• STATED EXERCISE: Reproduce the lines from the one containing "Viewport: 359px width, 156px" up to and including the one containing "Action: click(135, 355)", character for character, leaving out the pictures.

• EXERCISE MATERIALS:
● ● ● ● ●

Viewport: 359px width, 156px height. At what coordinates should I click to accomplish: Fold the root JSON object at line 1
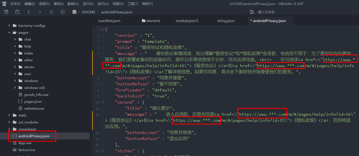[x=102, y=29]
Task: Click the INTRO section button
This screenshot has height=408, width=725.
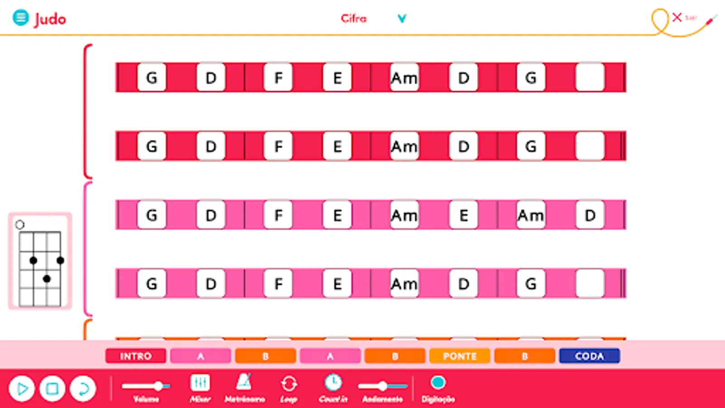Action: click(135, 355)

● ● ● ● ●

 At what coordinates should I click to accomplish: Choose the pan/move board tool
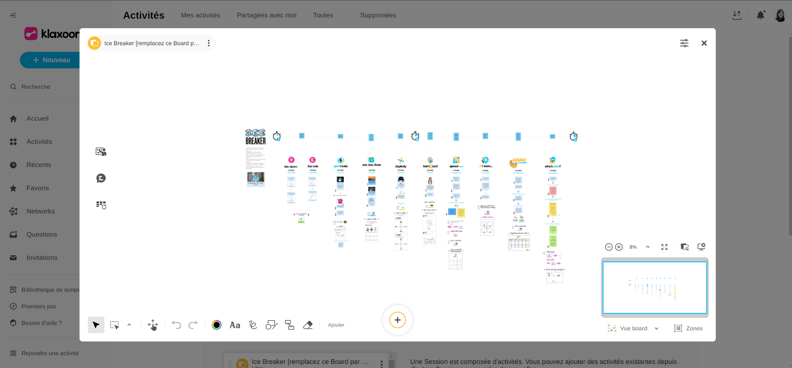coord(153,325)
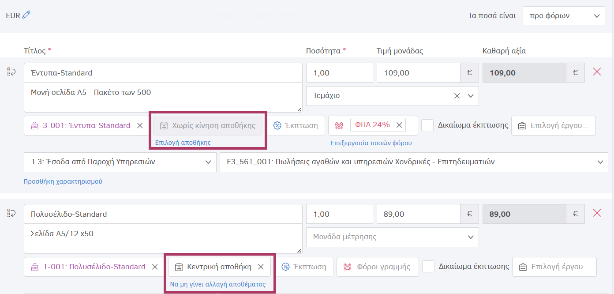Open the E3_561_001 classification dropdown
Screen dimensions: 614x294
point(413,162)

● ● ● ● ●

• TASK SOLUTION:
Viewport: 359px width, 156px height. At what coordinates should I click to accomplish: Fold the root JSON object at line 1
[x=102, y=29]
Task: Click the INTRO section button
This screenshot has height=408, width=725.
Action: click(135, 355)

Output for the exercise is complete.